An advanced concept to understand in technical analysis, particularly pertaining to short-selling is the idea of overhead supply. Basically, areas of previous consolidation or support that the stock has moved below provide a point where many shares were aquired by institutional investors (large funds, etc.). Since these investors are now at a loss, they will want to sell and "breakeven" when the stock comes back to that level from lower prices. Such is human nature. So any advance into prior consolidation levels will meet a plethora of sellers and keep pushing prices down. In reference to this chart, VZ traded in an extremely tight range from mid-June to mid September of this year. It is not often you see such a tight range. This occurred almost entirely between 33.00 and 35.00. Not totally visible on the chart is that there is a horizontal support line around 32.00 from prior significant lows. Price finally broke that level in September and is now coming back to that level. There is a saying that old support will become new resistance, and I have found that to be very true in a situation like this. Price is now just above 33.00 and should be meeting anxious sellers soon.
I did not include any technical indicators on this chart, but there is a major bearish divergence in momentum on this advance compared to the November advance. Also, the %K slow stochastics is overbought which tends to occur at significant price peaks both shorter and longer term.
Now the last and most key ingredient for a successful short sale is the state of the stock market in general. The market will need to show further declines to really drive this stock down. I believe that this will occur over the next several months, but any move below the November 20 market low will be good confirmation that the bear's appetite has not been fulfilled.
Now, I won't go into any detail on other stocks now, but I want to give a few stocks from different sectors that I think are going to go down for people to check out on their own.
The oil refiner group (XOM, CVX, SUN, SNP) look ripe to short-sell. Other stocks are GG (gold stock), WMT and PG (refer to prior posts).
If anyone wants more analysis on any of those stocks, please post a question or comment.

Tuesday, December 2, 2008

Levels to Watch on SPY

In the shortened week last week, the short-term model became extremely overbought. I was away visiting family and did not make any posts. I did not feel in a huge rush to suggest a bearish trade at that overbought signal because the market was able to hold up for a day or two after it became overbought. That can be a sign of underlying strength. We were also far enough off the lows of the previous week, that the market could become oversold above those lows. That is one thing I look for to determine what direction to trade--Is the market above or below the prices that it was at when the last signal registered? So I think the next signal here will be the one to act on.
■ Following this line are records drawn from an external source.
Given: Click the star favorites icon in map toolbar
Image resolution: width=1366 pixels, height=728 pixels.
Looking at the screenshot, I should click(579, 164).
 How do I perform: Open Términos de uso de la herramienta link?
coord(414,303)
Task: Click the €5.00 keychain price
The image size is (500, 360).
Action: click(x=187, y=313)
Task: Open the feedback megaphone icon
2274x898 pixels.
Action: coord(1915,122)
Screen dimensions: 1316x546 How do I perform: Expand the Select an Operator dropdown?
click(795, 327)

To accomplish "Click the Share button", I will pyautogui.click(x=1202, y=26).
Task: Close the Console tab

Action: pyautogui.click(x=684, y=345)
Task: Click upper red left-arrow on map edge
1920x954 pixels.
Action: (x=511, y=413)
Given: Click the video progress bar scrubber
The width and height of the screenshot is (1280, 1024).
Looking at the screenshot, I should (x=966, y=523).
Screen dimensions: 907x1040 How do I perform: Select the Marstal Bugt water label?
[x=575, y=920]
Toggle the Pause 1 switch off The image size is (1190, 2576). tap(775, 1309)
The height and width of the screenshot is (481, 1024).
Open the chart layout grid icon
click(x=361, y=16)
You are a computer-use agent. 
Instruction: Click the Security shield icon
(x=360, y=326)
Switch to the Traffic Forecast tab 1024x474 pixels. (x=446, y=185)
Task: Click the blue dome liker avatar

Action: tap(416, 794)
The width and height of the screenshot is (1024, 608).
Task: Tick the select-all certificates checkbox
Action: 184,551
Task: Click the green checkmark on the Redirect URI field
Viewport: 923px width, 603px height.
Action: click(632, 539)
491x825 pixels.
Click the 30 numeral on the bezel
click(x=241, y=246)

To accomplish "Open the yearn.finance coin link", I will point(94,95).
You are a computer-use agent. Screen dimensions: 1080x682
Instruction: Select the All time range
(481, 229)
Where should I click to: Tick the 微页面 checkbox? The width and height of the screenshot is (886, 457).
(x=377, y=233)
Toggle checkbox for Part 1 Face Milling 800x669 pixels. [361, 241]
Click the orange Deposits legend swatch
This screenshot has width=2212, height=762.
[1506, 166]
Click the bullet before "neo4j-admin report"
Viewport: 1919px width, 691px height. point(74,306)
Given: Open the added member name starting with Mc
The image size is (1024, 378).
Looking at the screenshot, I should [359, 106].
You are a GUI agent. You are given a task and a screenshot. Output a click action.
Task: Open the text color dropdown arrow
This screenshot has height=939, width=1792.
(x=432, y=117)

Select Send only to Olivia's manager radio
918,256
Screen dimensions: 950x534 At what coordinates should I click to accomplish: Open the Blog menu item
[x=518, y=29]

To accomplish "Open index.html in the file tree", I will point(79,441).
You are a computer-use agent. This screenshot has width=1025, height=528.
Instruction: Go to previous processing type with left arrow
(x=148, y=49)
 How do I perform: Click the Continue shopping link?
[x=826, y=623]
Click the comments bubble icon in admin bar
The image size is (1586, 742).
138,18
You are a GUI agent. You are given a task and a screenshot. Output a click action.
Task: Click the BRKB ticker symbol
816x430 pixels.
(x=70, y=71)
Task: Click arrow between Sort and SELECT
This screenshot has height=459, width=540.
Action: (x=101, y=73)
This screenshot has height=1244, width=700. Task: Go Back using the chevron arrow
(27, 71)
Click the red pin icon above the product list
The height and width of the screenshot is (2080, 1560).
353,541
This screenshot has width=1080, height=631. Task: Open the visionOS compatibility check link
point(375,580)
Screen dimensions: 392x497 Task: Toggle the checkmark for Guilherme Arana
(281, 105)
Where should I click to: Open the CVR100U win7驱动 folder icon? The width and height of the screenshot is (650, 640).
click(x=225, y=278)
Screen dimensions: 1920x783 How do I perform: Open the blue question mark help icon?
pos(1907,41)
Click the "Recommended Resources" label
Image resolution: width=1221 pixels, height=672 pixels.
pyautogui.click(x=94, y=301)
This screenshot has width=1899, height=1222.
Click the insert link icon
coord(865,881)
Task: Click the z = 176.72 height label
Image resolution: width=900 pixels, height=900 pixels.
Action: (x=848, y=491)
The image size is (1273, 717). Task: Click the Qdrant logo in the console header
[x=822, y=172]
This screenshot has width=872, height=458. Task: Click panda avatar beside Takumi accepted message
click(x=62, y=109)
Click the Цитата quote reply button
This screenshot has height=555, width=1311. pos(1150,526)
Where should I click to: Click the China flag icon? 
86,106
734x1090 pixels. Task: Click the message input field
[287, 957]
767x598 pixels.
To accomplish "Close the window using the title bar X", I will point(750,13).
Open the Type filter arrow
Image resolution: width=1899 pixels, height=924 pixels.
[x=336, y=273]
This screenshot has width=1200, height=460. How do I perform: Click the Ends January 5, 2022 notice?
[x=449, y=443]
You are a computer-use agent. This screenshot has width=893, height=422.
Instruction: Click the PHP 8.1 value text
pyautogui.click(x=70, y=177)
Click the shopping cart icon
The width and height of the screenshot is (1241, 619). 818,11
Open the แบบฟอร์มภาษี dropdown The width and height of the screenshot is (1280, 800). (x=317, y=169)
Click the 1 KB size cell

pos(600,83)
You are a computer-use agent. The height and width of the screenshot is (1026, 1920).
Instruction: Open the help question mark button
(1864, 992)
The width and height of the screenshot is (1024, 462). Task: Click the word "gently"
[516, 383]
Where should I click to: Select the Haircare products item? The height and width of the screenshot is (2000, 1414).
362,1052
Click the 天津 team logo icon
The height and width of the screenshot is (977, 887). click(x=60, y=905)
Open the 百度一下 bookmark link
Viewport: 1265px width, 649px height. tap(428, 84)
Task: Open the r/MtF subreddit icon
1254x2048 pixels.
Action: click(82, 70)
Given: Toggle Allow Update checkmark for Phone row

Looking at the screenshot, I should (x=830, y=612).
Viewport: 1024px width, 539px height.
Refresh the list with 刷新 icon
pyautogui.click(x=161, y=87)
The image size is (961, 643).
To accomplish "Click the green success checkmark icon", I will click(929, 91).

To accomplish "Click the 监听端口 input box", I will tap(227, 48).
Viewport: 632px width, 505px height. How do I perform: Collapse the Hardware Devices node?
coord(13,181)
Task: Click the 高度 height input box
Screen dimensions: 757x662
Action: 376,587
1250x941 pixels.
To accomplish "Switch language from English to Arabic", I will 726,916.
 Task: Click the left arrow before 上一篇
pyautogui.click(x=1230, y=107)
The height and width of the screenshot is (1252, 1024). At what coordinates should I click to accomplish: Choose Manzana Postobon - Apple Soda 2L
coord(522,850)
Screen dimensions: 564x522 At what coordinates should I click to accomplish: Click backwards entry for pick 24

Right now there is a large unfilled gap down overhead at 90.00ish on SPY. I view that as a major area of resistance. If the market is able to push through that level, then I think there is a good shot it makes it up to the 96.00ish level where there is another gap left unfilled.

If the market fails the next day or so, and goes below Monday's lows, then the next area of major support is an unfilled gap up at 79.65. If we get down to that level this week, then I think that would be a good short-term bullish trade entry point. If accompanied by an oversold reading, I would definitely consider recommending a trade there on SSO.